Begeistert schloss Claudine mich in die Arme, begrüßte Amelia aber nur mit einem Winken aus einiger Entfernung. Die beiden waren sich nicht allzu grün. Amelia hatte sich die Zauberkunst hart erarbeitet, Claudine dagegen war ein Zauberwesen durch und durch. Und so traute keine der beiden der anderen so recht über den Weg.
Normalerweise ist Claudine das fröhlichste Geschöpf, dem ich je begegnet bin. Sie ist freundlich, liebenswürdig und hilfsbereit wie eine übernatürliche Pfadfinderin, weil es ihrem Wesen entspricht und weil sie sich in der Hierarchie der Zauberwelt bis zum Engel hinaufarbeiten will. Doch heute Abend wirkte Claudines Miene ungewöhnlich ernst. Mir sank das Herz. Ich wollte nur noch ins Bett und ganz für mich allein an Quinn denken, und ich wollte all den Stress und Ärger aus dem Merlotte's hinter mir lassen. Auf keinen Fall wollte ich schlechte Nachrichten hören.
Claudine setzte sich mir gegenüber an den Küchentisch und ergriff meine Hände. Amelia war ihr genau einen Blick wert. »Verschwinde, Hexe«, sagte sie. Ich war schockiert.
»Spitzohrige Zicke«, murmelte Amelia und stand mit dem Teebecher in der Hand auf.

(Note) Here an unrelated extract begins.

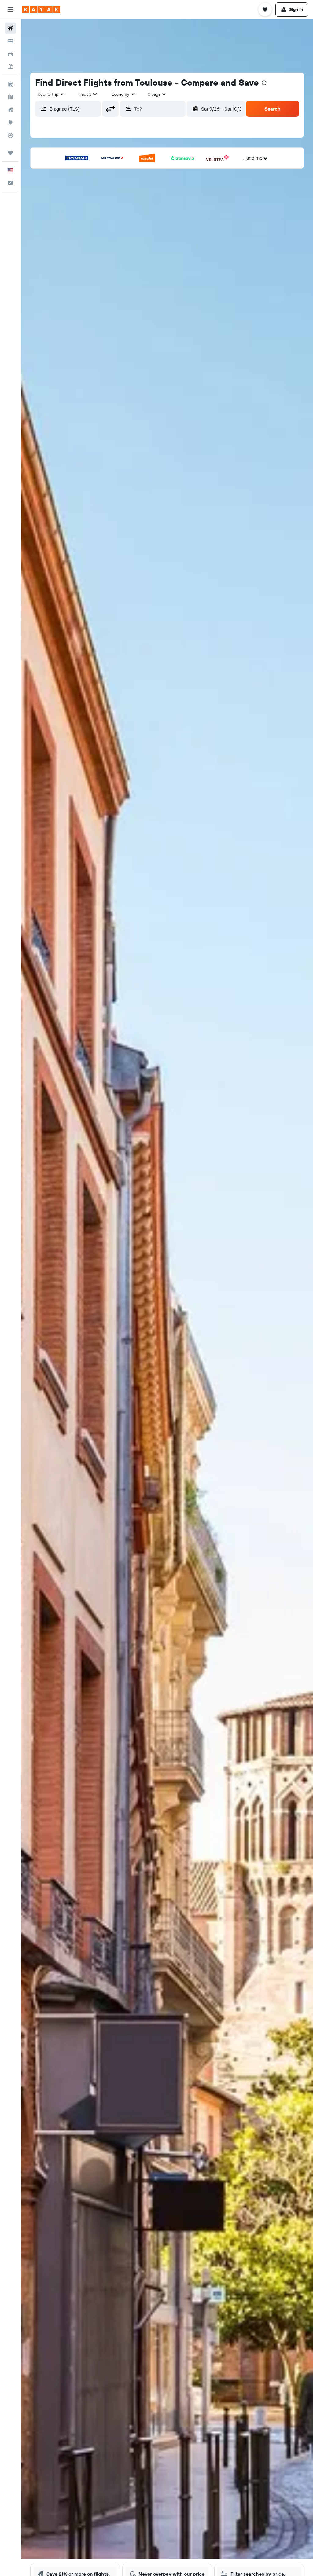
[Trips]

»Mörderin«, giftete Claudine zurück.
»Er ist nicht tot!«, kreischte Amelia. »Er ist nur - anders!«
Claudine schnaubte, eine ziemlich angemessene Reaktion.
Ich war zu müde, um Claudine wegen ihrer beispiellosen Unhöflichkeit zu ermahnen. Und sie hielt meine Hände viel zu fest umklammert, als dass mich ihre Anwesenheit beruhigt hätte. »Was ist los?«, fragte ich. Amelia stürmte aus der Küche, und ich hörte ihre Schritte auf der Treppe nach oben ins erste Stockwerk.